Hello Darlings, I have missed you all (6 readers). I have been busy with school crap and haven’t been dating much, so I didn’t post much because I know you had enough of my bitching in 2010. Okay so nothing much has been going on as far as dating. I have been walking the aisles looking over what’s there and eh, not all that impressed. I know I am no Supermodel or anything and honestly I don’t think I’m all that picky but I just don’t see anyone that I would want to go out for drinks with, so you know dinner is out of the question. But here’s a shitty thought. I have been looking through my maybe pile of profiles and even contact one or two here or there with no response. I mean seriously, on a scale of one to ten, looks wise these guys maybe a 4. Intellectually, maybe a 5 at best (one of them spelled “going” g-o-n-e-i-n-g, I shit you not). And I can’t even get a shitty ass wink. Upon having these thoughts I realized something. Outside I am a sweet, lovable, single mom. On the inside I’m as bitchy now as I was in high school, smh. Maybe I should have titled this one “The Bitch is still alive and well” ;(
I’m leaving shortly for SC to look at Assisted Living Facilities for my ‘rents.
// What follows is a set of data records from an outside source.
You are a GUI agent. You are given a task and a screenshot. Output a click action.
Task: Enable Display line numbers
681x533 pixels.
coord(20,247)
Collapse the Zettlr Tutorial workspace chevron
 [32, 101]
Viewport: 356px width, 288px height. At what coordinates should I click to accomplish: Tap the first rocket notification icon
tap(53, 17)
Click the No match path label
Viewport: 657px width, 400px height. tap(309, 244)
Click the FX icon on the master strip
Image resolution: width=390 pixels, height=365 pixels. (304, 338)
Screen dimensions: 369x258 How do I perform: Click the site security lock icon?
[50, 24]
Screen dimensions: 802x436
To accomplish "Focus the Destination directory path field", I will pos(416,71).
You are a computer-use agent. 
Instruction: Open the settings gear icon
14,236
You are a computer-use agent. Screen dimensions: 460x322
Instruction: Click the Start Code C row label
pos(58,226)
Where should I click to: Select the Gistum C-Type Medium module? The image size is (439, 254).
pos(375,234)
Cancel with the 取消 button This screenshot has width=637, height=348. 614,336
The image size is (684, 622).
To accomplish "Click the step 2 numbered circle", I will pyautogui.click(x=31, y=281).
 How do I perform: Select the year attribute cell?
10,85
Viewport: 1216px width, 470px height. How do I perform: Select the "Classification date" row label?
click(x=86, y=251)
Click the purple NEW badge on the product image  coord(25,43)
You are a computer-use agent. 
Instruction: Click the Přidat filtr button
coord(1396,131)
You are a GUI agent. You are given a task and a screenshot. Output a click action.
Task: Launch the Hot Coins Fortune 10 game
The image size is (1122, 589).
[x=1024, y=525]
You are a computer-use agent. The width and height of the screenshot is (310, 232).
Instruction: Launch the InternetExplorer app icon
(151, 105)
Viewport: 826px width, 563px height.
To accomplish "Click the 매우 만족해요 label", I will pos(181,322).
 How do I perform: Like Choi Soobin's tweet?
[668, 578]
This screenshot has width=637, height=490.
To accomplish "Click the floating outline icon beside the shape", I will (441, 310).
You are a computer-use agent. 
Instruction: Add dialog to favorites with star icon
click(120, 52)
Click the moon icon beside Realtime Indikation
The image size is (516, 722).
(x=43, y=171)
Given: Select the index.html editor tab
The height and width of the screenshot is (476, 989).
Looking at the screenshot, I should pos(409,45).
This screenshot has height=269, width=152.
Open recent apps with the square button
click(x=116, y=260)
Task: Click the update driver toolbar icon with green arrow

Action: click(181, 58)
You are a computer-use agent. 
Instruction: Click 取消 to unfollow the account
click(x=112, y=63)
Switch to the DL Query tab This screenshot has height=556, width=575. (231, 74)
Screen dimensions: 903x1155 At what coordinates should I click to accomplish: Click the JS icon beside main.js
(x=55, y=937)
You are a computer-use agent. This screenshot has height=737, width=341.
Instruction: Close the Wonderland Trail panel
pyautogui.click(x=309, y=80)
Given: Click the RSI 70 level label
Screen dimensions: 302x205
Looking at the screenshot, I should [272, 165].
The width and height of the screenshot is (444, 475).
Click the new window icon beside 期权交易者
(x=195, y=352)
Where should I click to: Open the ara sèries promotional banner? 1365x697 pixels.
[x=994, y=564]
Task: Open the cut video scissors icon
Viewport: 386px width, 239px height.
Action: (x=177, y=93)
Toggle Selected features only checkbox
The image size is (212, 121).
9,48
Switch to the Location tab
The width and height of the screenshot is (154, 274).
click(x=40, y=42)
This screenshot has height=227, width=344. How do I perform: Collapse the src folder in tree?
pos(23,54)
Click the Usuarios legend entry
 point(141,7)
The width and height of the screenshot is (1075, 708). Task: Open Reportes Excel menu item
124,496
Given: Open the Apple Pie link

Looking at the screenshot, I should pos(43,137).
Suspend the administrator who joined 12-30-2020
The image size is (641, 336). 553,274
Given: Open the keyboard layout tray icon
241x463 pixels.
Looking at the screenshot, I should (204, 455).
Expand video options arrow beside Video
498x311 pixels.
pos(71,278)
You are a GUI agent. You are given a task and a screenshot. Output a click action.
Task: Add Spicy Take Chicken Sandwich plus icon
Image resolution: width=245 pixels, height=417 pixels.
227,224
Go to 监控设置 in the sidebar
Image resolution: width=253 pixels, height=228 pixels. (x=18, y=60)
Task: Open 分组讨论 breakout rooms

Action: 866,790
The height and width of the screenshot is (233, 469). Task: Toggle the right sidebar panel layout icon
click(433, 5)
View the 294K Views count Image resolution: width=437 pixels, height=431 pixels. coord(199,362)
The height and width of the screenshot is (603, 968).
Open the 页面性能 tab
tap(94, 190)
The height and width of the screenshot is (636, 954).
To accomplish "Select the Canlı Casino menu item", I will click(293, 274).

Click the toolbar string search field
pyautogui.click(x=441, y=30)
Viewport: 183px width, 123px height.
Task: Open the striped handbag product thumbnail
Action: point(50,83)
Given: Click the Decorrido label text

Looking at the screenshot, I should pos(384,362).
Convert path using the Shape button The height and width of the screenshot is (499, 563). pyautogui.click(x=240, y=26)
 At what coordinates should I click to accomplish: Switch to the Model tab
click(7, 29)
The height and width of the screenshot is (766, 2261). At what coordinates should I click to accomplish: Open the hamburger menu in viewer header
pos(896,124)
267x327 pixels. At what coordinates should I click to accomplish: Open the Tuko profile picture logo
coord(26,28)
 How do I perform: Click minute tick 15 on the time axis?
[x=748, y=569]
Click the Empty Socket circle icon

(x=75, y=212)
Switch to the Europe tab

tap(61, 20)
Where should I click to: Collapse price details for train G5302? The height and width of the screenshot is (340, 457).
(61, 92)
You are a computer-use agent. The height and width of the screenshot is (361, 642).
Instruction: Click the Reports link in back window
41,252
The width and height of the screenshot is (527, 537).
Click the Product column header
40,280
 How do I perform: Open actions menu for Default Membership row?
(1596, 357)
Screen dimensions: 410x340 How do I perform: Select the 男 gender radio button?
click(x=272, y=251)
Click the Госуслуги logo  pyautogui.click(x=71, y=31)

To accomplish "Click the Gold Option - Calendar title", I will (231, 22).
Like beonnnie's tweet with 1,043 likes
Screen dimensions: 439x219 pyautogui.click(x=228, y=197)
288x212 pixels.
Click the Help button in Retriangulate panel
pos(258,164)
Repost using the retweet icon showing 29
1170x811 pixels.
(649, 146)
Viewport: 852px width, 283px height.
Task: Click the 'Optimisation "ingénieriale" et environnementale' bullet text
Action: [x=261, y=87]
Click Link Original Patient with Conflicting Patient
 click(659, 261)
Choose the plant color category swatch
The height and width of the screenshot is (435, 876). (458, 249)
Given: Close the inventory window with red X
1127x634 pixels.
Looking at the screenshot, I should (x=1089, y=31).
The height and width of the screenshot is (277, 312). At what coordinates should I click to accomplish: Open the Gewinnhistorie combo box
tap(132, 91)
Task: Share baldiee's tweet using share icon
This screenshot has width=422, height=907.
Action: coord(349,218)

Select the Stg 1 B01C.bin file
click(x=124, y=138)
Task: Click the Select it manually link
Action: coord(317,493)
I like the two I am going to view, at least on paper. I want to also look at a couple of Communities while I’m there. I’ll be gone for about a week. My next trip down will be to look at the Middle Schools in the areas I want to live and High Schools. I will also be looking for a new PCP and Dentist for all. Fun, fun, fun… Even more fun since I gave up drinking for a while to shed my last nasty pounds. I have thrown a few back recently due to insomnia. Nothing like three quick shots to make you go night- night, lol.
Well that’s all you have been missing and about 10 mins of your life you’ll never get back. Sorry bout that.